Comerford was born Mary Eva Comerford on 2 June 1893 in Rathdrum, County Wicklow. Her parents were James Comerford, a flour and corn miller who owned the Comerford Mill, and Eva Mary Esmonde. She had two brothers (Thomas and Alexander) and one sister (Dympna). Her maternal grandfather, Thomas Esmonde had been awarded a V.C. for bravery in the Crimean war in 1854. On his return to Ireland he joined the Royal Irish Constabulary and was promoted to Deputy Chief Inspector. 

Her father died when she was 16 and in 1911 she was sent to London to a secretarial school. During this time she stayed in the Ladies Club in Eccles Place. She returned to Ireland to live with her mother in the home of her uncle in Wexford, T. L. Esmonde.

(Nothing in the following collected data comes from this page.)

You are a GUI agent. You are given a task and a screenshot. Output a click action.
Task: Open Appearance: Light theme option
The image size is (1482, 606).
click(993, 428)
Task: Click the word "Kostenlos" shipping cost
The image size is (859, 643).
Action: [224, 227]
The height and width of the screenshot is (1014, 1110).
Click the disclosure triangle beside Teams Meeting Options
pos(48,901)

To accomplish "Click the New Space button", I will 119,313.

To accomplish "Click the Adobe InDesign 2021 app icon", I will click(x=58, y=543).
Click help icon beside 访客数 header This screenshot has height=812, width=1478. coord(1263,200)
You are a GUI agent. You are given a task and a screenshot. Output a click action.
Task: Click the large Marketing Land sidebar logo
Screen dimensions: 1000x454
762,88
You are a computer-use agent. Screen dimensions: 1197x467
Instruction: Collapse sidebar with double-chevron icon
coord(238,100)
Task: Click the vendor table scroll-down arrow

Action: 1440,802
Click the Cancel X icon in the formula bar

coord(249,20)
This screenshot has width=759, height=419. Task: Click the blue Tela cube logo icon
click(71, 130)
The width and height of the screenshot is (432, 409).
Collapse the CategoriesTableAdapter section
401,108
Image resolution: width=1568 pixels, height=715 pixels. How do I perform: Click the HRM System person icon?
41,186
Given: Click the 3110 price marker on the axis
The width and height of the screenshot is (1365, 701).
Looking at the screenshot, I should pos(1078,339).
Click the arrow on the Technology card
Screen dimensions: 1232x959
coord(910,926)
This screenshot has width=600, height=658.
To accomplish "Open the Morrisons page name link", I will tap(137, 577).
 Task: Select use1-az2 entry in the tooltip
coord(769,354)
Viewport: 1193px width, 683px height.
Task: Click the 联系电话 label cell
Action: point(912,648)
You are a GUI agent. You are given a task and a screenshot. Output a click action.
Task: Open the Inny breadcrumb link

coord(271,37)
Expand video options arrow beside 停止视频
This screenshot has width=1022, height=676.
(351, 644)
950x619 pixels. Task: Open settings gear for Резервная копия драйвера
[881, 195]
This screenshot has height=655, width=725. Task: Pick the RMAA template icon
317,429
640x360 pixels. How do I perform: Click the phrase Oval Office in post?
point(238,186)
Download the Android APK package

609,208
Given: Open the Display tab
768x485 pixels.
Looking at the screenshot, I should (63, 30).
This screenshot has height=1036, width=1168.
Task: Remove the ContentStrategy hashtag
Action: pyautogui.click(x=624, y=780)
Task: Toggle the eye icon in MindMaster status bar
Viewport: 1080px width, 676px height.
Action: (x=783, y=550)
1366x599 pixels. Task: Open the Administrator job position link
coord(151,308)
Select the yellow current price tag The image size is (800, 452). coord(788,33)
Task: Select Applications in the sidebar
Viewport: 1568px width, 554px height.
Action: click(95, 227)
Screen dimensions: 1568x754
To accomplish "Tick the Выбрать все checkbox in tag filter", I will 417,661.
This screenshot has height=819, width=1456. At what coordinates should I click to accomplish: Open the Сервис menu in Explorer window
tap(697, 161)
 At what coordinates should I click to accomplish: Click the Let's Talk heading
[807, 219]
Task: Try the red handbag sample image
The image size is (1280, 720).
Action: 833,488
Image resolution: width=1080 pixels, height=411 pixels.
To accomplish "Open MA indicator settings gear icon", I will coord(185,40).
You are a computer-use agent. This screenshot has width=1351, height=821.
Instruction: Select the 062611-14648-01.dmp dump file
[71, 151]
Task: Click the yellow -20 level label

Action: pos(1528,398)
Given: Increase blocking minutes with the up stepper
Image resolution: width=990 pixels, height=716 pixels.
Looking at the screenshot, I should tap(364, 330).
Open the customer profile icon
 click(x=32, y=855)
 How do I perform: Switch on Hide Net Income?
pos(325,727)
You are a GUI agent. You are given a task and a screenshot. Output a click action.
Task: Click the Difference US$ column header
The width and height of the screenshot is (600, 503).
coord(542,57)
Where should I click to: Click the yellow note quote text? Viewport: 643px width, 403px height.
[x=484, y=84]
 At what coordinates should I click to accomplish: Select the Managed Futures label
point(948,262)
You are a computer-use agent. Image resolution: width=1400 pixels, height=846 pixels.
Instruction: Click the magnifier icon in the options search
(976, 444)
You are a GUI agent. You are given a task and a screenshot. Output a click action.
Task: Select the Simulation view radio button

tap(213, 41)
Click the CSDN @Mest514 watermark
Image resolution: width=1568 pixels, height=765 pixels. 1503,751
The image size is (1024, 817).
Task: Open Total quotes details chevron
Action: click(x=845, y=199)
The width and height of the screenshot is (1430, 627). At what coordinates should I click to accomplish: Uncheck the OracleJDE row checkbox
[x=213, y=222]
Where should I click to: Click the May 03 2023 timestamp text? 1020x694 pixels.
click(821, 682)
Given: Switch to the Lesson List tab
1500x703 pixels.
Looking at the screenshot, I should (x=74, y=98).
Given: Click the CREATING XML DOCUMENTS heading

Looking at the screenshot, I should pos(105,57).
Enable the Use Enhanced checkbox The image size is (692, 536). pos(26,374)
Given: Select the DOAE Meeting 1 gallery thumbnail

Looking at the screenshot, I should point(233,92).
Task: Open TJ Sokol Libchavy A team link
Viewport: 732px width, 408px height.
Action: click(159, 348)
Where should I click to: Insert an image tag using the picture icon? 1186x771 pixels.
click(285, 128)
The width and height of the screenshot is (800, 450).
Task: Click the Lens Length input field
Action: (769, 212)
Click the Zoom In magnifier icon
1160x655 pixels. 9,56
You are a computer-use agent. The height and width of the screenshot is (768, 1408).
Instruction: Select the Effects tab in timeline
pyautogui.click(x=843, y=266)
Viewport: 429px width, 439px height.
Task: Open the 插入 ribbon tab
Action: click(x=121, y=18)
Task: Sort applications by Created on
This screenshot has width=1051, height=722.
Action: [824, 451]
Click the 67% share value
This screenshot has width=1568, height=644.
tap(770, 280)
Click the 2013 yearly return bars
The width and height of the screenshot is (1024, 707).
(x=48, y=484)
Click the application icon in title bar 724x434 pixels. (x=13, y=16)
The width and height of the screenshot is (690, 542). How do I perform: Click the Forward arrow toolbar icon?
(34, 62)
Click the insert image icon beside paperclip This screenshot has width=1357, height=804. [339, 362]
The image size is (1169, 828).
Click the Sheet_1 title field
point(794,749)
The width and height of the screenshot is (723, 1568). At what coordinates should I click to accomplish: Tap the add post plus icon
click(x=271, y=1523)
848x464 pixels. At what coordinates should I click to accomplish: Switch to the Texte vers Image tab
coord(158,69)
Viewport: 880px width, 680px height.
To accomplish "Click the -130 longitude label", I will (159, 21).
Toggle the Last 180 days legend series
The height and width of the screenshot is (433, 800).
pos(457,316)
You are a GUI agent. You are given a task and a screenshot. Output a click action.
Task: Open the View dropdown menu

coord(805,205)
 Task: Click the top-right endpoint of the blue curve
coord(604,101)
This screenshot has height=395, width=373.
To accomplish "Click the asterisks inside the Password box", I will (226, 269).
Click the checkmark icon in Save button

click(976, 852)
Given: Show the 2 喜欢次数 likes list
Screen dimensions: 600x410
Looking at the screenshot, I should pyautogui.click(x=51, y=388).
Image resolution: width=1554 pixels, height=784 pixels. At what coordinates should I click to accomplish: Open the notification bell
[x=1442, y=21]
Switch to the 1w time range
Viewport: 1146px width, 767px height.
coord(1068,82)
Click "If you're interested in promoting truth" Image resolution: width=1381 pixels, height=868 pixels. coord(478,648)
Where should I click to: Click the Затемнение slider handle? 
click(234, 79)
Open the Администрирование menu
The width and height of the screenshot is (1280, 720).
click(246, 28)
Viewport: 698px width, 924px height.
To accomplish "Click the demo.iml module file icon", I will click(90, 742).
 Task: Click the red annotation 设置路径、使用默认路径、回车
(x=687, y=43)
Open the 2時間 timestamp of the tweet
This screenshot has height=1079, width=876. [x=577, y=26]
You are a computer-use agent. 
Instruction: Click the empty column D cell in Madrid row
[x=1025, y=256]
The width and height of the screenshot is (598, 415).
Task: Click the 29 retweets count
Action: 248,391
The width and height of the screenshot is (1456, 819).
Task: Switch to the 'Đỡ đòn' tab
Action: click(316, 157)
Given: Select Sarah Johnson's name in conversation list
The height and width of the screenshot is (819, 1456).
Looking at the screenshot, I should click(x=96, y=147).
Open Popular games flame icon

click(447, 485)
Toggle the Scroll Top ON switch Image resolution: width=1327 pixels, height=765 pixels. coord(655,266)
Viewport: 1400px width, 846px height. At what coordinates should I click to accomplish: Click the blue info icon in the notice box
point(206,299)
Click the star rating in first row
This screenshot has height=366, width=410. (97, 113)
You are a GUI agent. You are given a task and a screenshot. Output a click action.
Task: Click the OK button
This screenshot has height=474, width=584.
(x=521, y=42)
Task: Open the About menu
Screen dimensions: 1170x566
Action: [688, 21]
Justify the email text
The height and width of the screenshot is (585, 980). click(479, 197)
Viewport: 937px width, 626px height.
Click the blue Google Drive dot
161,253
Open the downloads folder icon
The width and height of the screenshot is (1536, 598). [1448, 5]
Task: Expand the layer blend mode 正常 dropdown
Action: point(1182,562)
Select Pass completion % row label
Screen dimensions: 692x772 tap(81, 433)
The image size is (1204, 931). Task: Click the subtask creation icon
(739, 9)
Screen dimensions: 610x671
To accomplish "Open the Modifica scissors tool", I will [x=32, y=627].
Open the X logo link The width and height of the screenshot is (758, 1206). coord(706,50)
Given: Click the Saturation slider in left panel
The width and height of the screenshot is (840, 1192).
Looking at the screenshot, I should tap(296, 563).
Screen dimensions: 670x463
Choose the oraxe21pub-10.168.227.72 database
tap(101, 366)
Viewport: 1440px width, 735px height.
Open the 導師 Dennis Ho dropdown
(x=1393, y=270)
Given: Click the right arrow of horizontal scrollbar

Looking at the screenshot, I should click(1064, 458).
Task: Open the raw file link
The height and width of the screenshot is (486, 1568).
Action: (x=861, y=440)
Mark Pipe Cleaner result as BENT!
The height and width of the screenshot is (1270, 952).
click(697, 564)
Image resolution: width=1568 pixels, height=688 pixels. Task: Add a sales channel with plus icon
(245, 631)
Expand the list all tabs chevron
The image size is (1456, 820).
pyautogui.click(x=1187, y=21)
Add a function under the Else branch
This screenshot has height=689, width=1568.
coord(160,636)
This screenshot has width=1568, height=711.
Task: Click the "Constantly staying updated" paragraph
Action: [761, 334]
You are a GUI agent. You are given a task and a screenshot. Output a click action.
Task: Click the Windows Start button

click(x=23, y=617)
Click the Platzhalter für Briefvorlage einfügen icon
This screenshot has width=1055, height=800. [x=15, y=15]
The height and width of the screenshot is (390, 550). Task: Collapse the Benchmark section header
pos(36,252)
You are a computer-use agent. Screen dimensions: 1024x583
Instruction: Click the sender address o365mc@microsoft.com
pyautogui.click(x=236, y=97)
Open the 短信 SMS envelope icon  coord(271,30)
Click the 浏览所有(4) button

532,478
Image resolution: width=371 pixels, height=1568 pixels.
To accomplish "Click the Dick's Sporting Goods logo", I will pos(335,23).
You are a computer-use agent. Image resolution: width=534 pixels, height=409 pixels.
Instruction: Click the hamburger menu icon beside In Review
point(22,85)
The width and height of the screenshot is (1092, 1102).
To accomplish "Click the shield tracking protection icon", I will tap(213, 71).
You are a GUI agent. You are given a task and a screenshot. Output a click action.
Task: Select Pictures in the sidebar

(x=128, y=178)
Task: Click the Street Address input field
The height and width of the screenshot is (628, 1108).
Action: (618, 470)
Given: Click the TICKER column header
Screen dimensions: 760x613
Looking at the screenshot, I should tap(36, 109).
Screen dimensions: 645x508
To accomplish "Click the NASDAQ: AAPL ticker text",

Around 1915, her mother rented a house in Courtown, Co Wexford to set up a school.

1916-1922
Comerford was in Dublin during the outbreak of the Easter Rising in Dublin and volunteered to aid Countess Markievicz in St Stephen's Green, but was turned away. She carried despatches for the GPO garrison. She returned to Gorey after the Rising and joined the local Sinn Féin branch where she worked alongside Sean Etchingham.

Comerford supported the prisoners who had been taken in 1916 and the reordering of the Sinn Féin party from 1917. She returned to Dublin shortly before the 1918 General Election, where she worked on Roger Sweetman's election campaign. Sinn Féin won a majority in the election. On 21 January 1919 she attended the Round Room at the Mansion House, witnessing the creation of the First Dail by the 27 TDs present. 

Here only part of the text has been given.